Whiskey lovers won’t want to miss a trip through Toronto’s Distillery Historic District. Grab a meal at the local Mill St. Brewery, bask in the gorgeous redbrick pavers or shop and explore some unique shops. Want to get out of the city for the day? Take a trip out to Centre Island and have a beach day or picnic! Plus, if you have little ones, check out Franklin’s Children’s Garden!
The economy of Toronto is a diverse space of businesses and the financial industry, with a high number of brokerage firms and banks that make up Bay Street in Toronto’s Financial District. Toronto is the hub of some of the largest telecommunications, media, and publishing industries in the country including Torstar, Rogers Communications and Bell Media. The Toronto Stock Exchange is recognized as the seventh-largest stock exchange in the world.
There are a plethora of employment opportunities in the financial or business industries, as well as manufacturing outside of the city. Toronto has the moniker of Hollywood North, given production costs are lower to film in Canada. Toronto has a booming technology industry with employment opportunities at a number of tech firms, and has one of the largest startup ecosystems in North America.
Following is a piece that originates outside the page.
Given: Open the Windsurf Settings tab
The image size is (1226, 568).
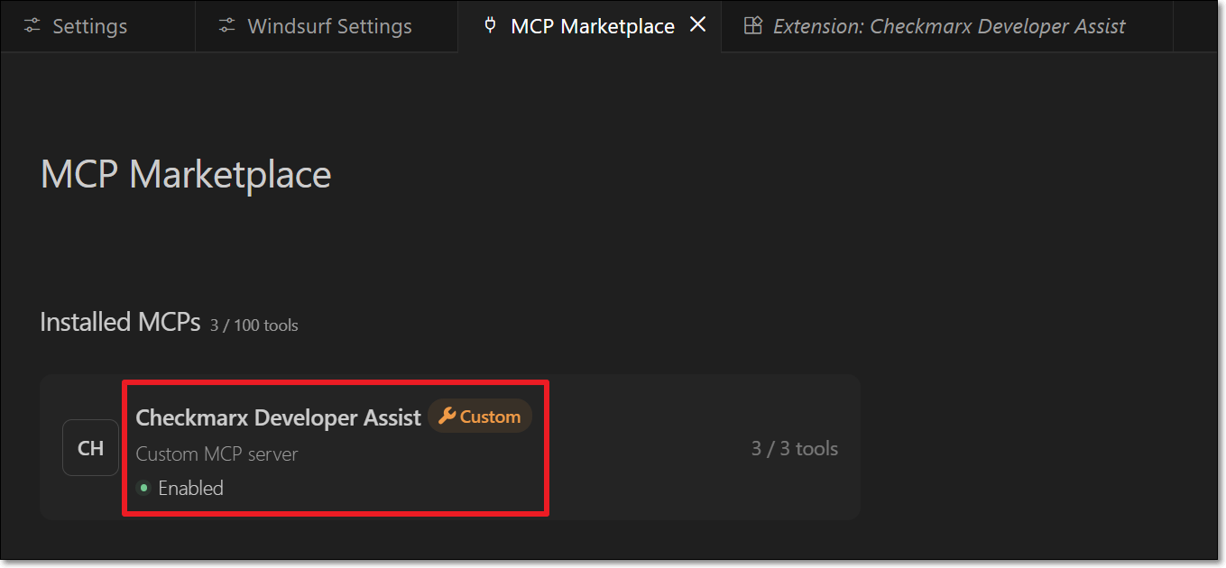Looking at the screenshot, I should pos(329,26).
At the time of writing this, the unemployment rate was 5.9% and below peak levels in July 2020 at 8.7%
Toronto has a number of universities within the city including the University of Toronto – St. George Campus, OCAD, Toronto Metropolitan University, and the Université de l’Ontario français. Outside of the city is York University, the only university not in Toronto’s downtown core. The University of Guelph-Humber, a jointly managed school between Humber College and the University of Guelph, is also on the northwestern side of Toronto.
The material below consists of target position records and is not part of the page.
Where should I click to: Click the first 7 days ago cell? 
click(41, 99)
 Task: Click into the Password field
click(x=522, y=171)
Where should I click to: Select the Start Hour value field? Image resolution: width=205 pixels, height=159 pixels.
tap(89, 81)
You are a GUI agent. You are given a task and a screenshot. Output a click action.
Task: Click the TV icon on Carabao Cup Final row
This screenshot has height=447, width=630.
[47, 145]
Those looking to pursue a Toronto college program should consider Seneca College, Centennial College, George Brown College or Humber College. Toronto also has a number of vocational schools and specialized institutions including Tyndale University and The Royal Conservatory of Music.
Elementary schools in Toronto, Ontario are operated by four individual school boards. The Toronto Catholic District School Board (TCDSB) and the Toronto District School Board (TDSB) are the English-language school boards. Their French counterparts are the Conseil scolaire catholique MonAvenir and the Conseil scolaire Viamonde. There are 451 elementary schools, 105 secondary schools, and five adult learning centres operated under the TDSB. TCDSB has 163 elementary schools, and 29 secondary schools, as well as one adult learning centre and three combined institutions.
Some of the top private schools in Toronto include Upper Canada College, St. Michael’s College School, Royal St. George’s College, Branksome Hall, Havergal College and Bishop Strachan School.